BEGIN SUPPLIED DATA

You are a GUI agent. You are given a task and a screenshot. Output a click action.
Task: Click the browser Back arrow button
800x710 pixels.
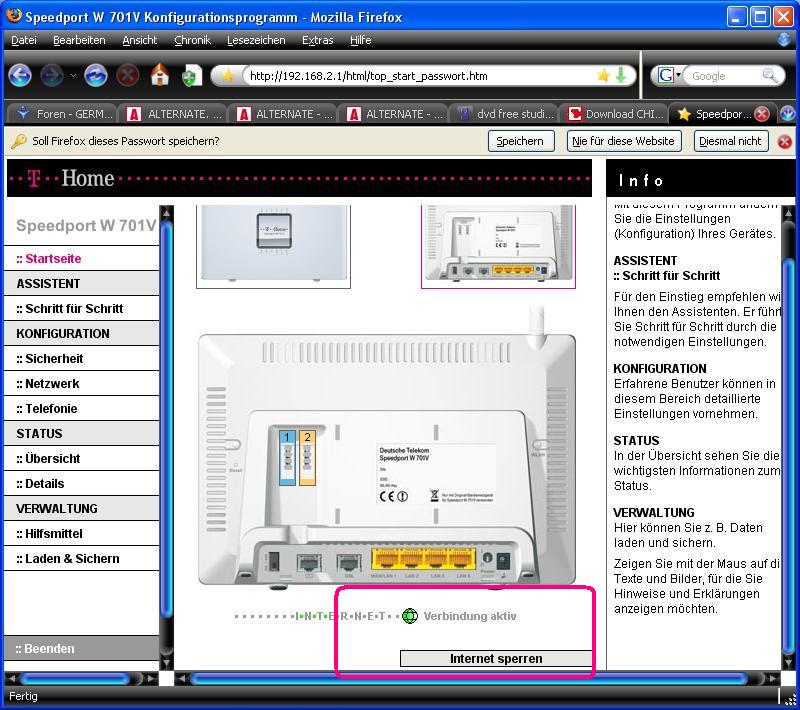(20, 75)
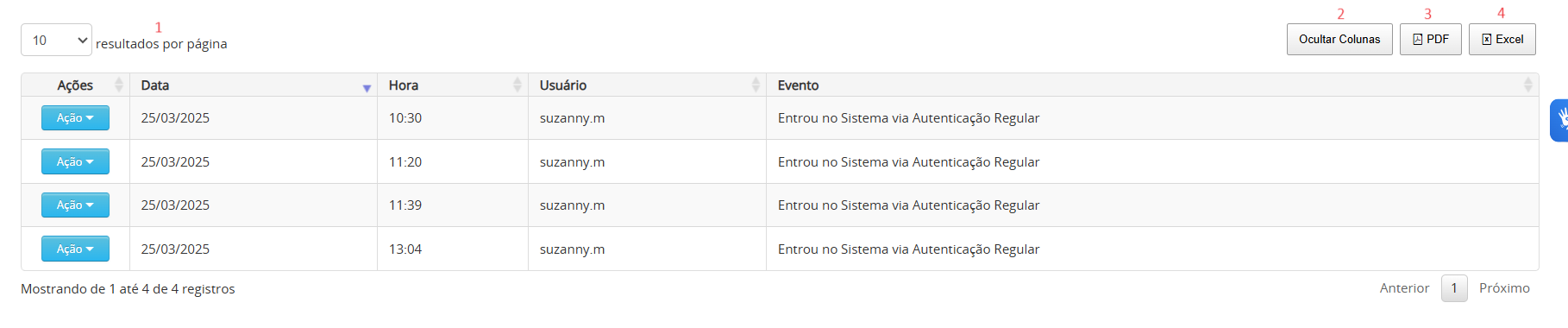This screenshot has width=1568, height=328.
Task: Click the Ocultar Colunas button
Action: click(1339, 40)
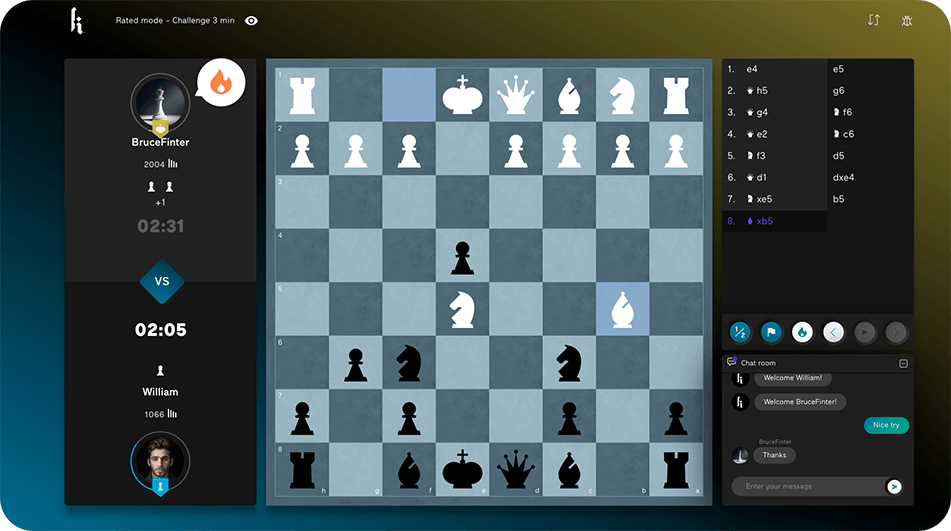The image size is (951, 531).
Task: Collapse the Chat room panel
Action: [903, 363]
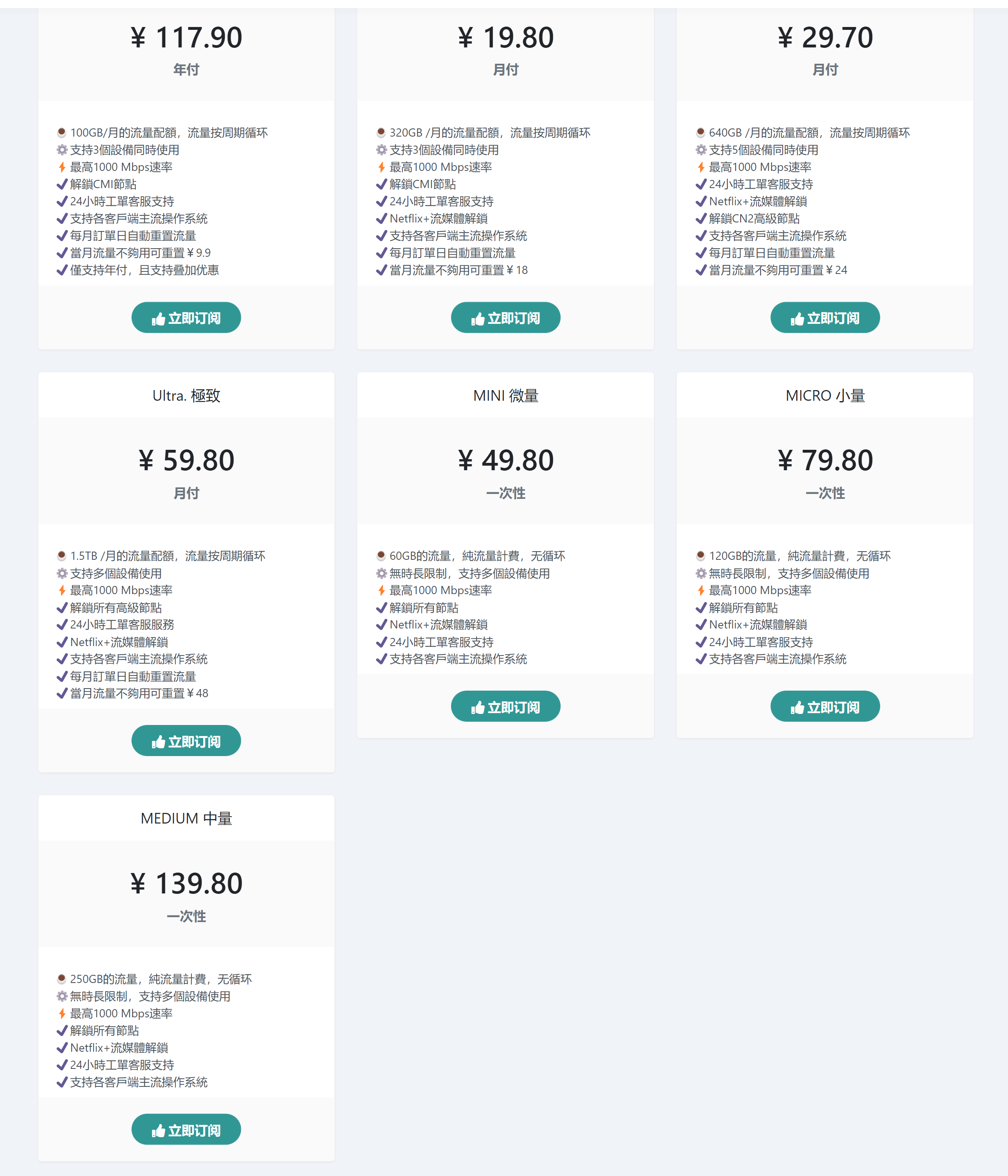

END SUPPLIED DATA

## EXERCISE PROMPT
All the records need to be retyped word for word, except for the pictures.

## WRITTEN SOLUTION
You are a GUI agent. You are given a task and a screenshot. Output a click action.
Task: Click the browser Back arrow button
800x710 pixels.
(20, 75)
This screenshot has width=1568, height=328.
Task: Click the Ocultar Colunas button
Action: click(1339, 40)
The image size is (951, 531).
Task: Collapse the Chat room panel
Action: [903, 363]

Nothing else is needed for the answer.